После этого ужина Эйч Джи погрузился в глубокую депрессию. Она была вызвана не только плохим самочувствием и тем, что Горький его разочаровал. Речь зашла о баронессе Будберг; Уманский сказал, что она неделю назад была в Москве. Эйч Джи был уверен, что Мура в Эстонии — он только что получил от нее письмо с таллинским штемпелем. Горький прибавил, что она приезжала в СССР трижды за последний год. Эйч Джи не мог скрыть отчаяния — тогда Андрейчин сообщил, что визиты баронессы «в некотором роде тайна». Уэллс ничего не понимал: «Какая из ее масок была бы сорвана, если бы мы встретились с ней в доме Горького? Каких разоблачений она боялась?» В этой истории все темно. Неизвестно, приезжала ли Будберг в Советский Союз в 1933–1934 годах, виделась ли она с Горьким, действительно ли Горький утверждал, что она его трижды посещала, или это придумал Андрейчин. Это имело бы значение, если бы мы изучали биографию Будберг. Но для биографии Уэллса эти подробности не значат ничего. Его обманули, он страдал — вот это факт. «Ни разу в жизни никто не причинял мне такой боли. Это было просто невероятно. Я лежал в постели и плакал, как обиженный ребенок, либо метался по гостиной и размышлял, как же проведу остаток жизни, который с такой уверенностью надеялся разделить с Мурой. Я отчетливо осознал, что теперь я один-одинешенек».

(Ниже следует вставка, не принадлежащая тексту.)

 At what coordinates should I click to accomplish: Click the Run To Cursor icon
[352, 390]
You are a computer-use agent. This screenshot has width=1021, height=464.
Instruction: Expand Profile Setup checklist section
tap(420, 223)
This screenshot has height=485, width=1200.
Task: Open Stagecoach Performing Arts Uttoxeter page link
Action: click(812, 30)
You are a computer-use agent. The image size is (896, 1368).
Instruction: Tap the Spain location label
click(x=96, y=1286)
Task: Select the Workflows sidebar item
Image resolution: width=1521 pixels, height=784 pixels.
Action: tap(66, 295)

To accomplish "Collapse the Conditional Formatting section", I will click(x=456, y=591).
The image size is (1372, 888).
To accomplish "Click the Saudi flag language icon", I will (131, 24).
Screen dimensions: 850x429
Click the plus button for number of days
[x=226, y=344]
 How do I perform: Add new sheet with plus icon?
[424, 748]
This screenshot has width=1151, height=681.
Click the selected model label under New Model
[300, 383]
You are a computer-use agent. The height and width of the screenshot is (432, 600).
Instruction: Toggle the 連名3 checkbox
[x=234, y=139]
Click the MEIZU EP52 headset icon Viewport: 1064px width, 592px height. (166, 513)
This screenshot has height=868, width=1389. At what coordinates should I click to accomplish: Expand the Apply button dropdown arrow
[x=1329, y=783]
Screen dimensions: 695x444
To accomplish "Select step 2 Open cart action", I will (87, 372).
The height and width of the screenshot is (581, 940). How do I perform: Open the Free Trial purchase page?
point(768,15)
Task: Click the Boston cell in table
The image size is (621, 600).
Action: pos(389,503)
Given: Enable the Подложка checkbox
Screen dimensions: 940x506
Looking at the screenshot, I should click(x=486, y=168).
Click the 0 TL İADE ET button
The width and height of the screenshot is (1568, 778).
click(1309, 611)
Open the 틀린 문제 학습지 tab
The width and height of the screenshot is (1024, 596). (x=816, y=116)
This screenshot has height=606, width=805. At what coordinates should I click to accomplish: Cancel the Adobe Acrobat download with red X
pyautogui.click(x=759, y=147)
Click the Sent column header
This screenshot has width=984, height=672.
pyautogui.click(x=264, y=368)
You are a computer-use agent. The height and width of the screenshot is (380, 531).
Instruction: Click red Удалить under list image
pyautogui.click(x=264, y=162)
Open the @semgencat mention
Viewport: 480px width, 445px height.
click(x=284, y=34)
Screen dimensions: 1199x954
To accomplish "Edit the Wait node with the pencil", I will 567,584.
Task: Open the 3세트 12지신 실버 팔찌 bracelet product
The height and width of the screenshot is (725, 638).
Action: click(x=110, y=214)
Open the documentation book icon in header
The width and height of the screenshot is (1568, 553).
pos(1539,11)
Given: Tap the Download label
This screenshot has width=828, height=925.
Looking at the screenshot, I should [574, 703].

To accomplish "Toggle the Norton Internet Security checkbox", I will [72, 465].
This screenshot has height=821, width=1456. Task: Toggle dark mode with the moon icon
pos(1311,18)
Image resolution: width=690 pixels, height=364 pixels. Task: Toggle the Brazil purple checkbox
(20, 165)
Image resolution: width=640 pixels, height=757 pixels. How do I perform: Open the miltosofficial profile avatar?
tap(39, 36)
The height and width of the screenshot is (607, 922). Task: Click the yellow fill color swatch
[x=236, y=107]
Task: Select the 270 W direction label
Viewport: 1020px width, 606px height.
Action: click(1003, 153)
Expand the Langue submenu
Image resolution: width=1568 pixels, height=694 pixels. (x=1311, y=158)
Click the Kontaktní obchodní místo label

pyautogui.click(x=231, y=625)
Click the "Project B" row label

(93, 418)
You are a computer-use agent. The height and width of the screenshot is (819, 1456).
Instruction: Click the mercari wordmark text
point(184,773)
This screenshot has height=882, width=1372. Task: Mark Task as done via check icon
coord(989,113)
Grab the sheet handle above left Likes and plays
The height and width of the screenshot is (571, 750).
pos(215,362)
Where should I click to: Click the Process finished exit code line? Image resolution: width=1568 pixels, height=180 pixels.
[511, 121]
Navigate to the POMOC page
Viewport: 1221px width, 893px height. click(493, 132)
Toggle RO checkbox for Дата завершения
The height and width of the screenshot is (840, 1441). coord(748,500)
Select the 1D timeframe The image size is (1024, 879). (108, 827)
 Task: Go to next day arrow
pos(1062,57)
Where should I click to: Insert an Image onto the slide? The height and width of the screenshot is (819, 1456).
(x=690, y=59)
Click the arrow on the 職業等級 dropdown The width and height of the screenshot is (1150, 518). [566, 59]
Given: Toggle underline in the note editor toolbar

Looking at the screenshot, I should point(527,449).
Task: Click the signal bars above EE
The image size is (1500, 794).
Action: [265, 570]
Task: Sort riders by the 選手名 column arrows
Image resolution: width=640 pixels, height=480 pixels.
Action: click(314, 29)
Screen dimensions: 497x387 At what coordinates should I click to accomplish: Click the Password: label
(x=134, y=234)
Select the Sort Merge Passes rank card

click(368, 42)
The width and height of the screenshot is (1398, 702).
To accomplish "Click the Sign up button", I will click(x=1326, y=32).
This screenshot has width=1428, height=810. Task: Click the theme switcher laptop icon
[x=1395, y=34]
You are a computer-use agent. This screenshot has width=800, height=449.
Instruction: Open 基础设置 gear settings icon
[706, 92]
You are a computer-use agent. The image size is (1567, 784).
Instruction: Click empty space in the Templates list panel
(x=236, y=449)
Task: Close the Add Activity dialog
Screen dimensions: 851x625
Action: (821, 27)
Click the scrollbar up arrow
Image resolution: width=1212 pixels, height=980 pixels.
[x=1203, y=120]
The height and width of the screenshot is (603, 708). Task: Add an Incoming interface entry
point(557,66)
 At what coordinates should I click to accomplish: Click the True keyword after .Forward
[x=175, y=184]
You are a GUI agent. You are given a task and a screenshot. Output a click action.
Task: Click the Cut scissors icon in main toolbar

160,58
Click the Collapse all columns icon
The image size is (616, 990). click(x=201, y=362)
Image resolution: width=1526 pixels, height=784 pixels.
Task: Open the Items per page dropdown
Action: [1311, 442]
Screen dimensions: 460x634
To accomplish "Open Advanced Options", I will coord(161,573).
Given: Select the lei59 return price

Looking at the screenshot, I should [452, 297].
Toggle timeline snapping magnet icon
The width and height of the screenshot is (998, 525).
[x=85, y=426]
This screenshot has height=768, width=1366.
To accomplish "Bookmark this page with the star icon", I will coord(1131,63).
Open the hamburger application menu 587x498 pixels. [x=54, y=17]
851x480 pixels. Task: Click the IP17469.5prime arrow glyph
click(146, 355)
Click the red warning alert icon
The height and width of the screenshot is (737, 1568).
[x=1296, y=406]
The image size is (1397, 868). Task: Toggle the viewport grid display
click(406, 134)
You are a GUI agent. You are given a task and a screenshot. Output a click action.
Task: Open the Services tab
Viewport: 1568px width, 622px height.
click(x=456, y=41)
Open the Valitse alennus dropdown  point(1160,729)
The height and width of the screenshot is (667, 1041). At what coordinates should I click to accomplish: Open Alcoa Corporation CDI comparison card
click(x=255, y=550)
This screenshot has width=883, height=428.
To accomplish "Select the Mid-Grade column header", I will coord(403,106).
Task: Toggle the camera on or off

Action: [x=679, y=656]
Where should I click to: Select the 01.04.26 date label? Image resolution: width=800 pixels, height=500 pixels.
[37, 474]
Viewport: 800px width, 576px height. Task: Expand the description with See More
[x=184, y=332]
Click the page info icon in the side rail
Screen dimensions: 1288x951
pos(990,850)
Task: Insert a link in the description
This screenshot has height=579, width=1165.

Он жаждал мести. Эта месть была осуществлена последовательно и мелочно. В своем посольстве он оформил ряд документов, касающихся Муры. Аннулировал заказ на билеты и номера в гостиницах Стокгольма и Осло. По его завещанию Муре причиталось очень солидное пожизненное содержание — он вычеркнул этот пункт. Его банковское поручительство обеспечивало ей неограниченный кредит в Лондоне — аннулировал и это. Хотел не ехать в Эстонию, никогда не видеться с ней. Потом понял, что не удержится, и послал ей в Таллин злобное письмо — пусть знает, что ему все известно, и трепещет, коварная. В таком состоянии духа и отправился в Ленинград.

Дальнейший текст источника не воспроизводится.